First and Last Pages
Essendon
Melbourne
12 April 1897
Dear Mr Gillen,
I cannot refrain from writing a hurried note – though I am up to the eyes & overhead in work just now – to tell you how glad I was to hear Spencer’s report of your work at the Engwura. As I said at the Royal Society Inst Thursday evening, after Spencer had finished, “It is the most magnificent bit of anthropological work that has been done for many a year”. I enclose you a couple of newspaper cuttings – one from The Age, & the other from the “Public Talk” column of my own little paper, this latter being only a printer’s proof. The par. will appear in our issue of the 16th [?].

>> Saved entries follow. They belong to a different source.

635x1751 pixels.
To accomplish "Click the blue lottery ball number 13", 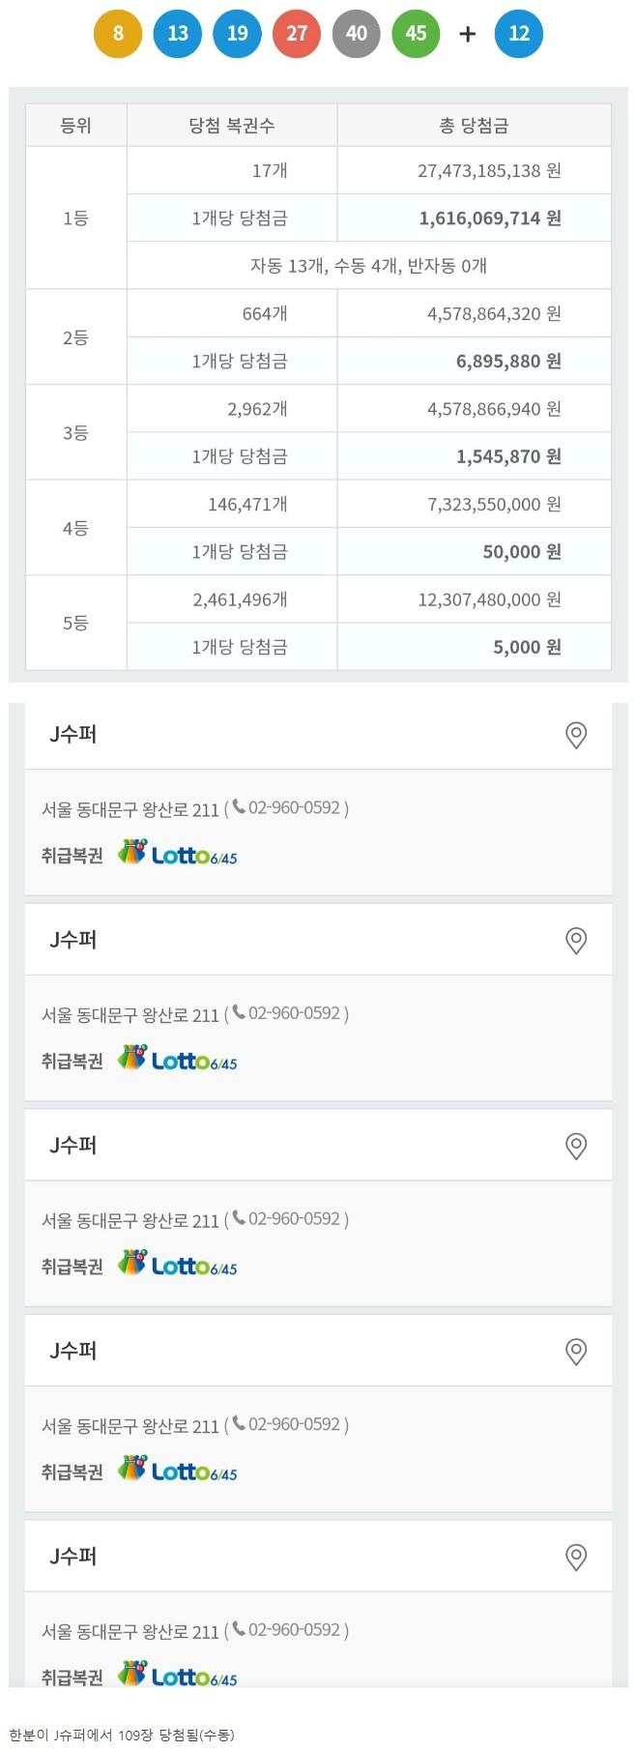I will (178, 34).
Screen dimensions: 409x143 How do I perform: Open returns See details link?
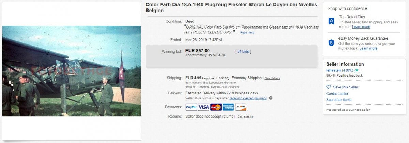point(245,117)
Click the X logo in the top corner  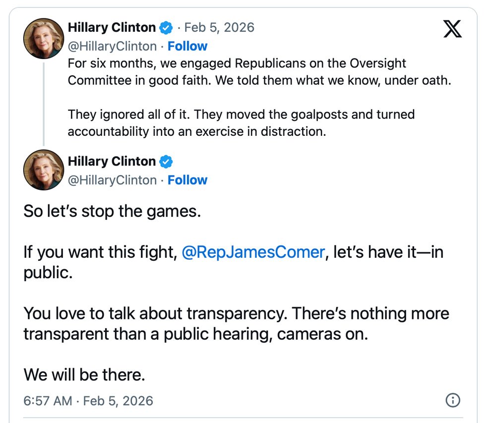click(x=452, y=29)
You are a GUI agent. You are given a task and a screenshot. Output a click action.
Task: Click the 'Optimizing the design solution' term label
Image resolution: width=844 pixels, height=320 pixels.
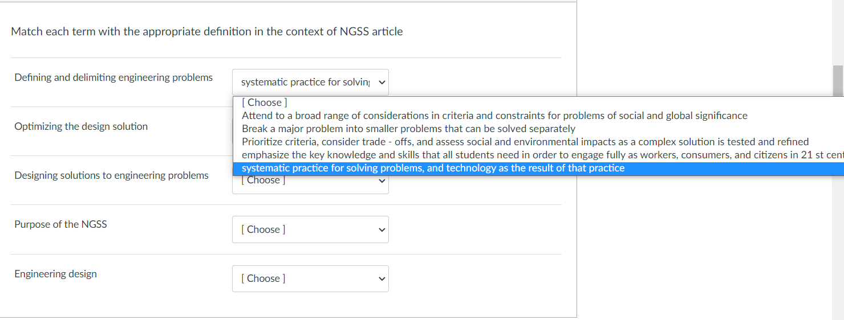click(x=81, y=126)
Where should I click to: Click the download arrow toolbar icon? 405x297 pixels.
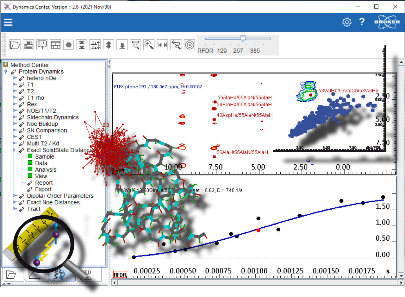122,45
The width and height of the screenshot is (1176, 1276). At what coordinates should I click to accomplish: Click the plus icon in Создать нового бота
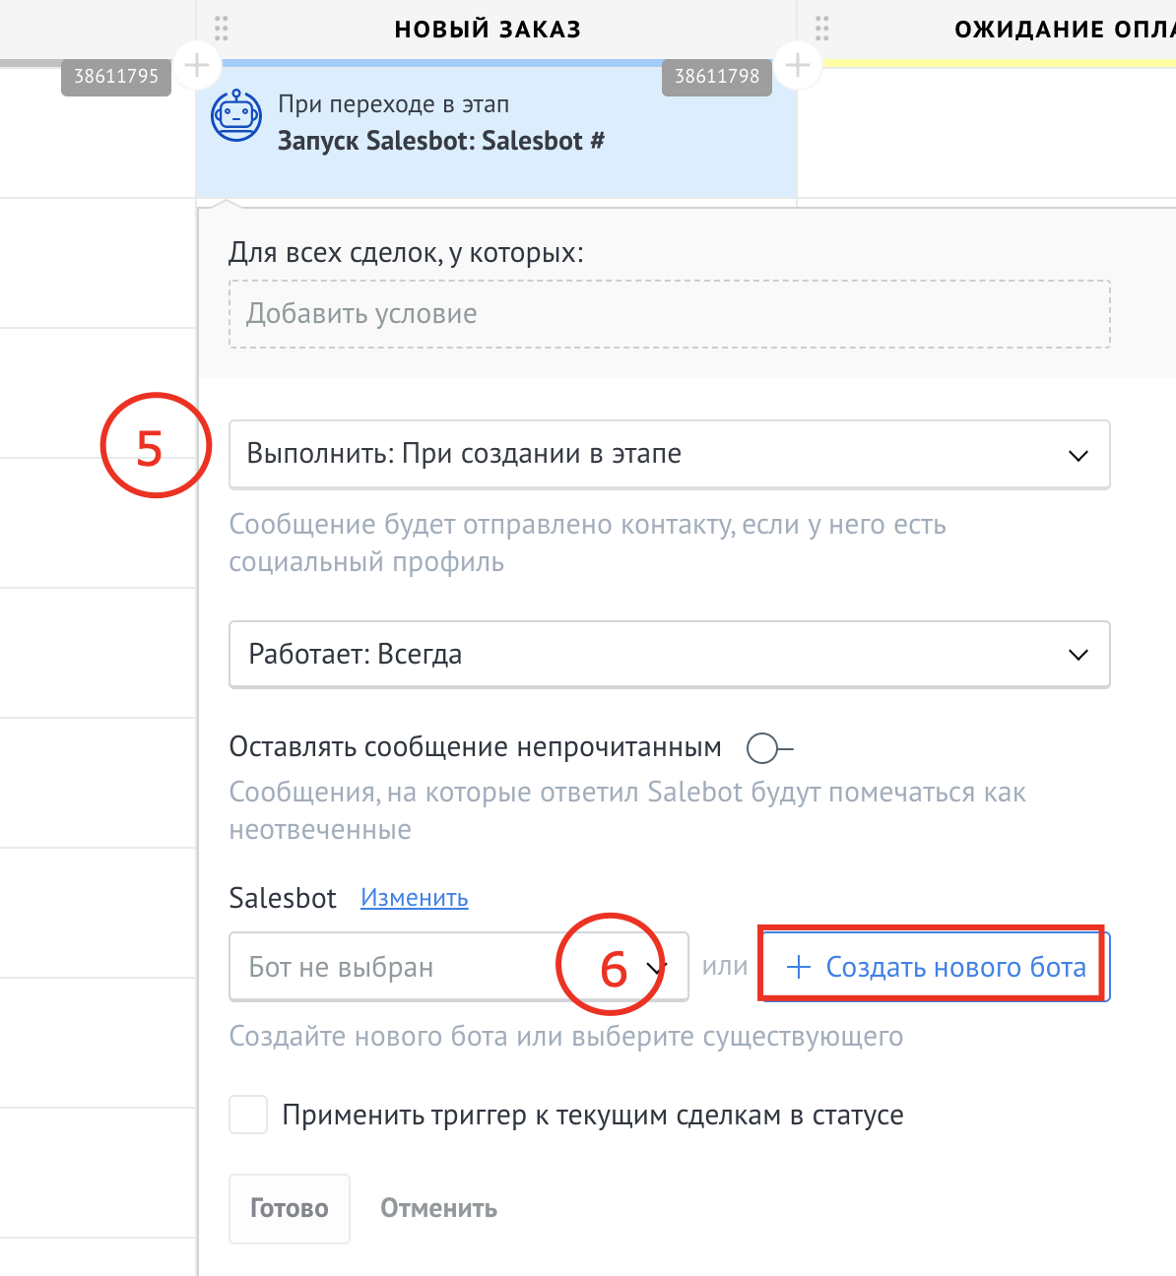point(799,967)
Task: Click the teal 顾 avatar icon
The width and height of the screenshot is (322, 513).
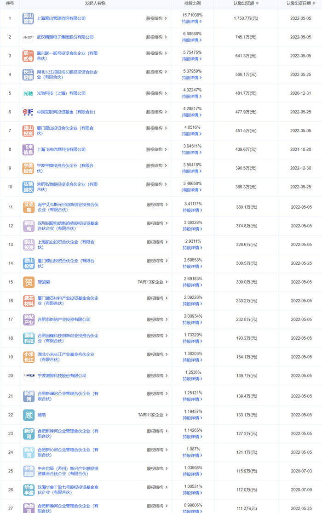Action: pos(29,415)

Spencer at the Royal Society gave you full acknowledgement, & asked me to say something about the value of your own personal work. This I did at the Royal, & am still [?] in other quarters. Your own work made his possible, & on the other hand you are fortunate in securing a comrade such as he. In addition to Spencer’s report at the Royal, Howitt & I have had two long evenings with him, at which we did nothing else but talk over the splendid results of your work.
Will you tell Spencer’s “royal elder brother” that if I possibly could I would make the journey all the way to his country to great him, & to talk to him about things in general? Also tell him that I found a tribe in Fiji – only in one part of the “Great land”, who brought stone churinga with them when they first came to the country. Their chief, whose name was Lútunasómbusómba, lost his vátu vðlái (inscribed stones) by the upsetting of his canoe when he got within the barrier reef. They were in a basket, carefully covered up, & sank when the canoe was capsized. He mourned for them, saying, “My descendants will be in evil case because my vatu volai are lost” . He set up a stone pillar on the spot where he landed, & carved on it the markings which were on the “inscribed stones”. They were these [Illustration & pencil notation] They are found in N Europe also & I have seen them on Yorkshire wolds.
Also please tell him that another tribe elsewhere in Fiji, on another island, & in that place alone, have the Engwura; but they have lost all memory of what it means, & have now only a mere remnant of it. The Arunta only have it in perfection.
If I were not in an absolutely stone-broke condition financially, I should be delighted to send you a P.O. for a few pounds of tobacco as a present to my Wild-cat relatives; but when my ship comes in I will do so. At present she is detained by contrary winds.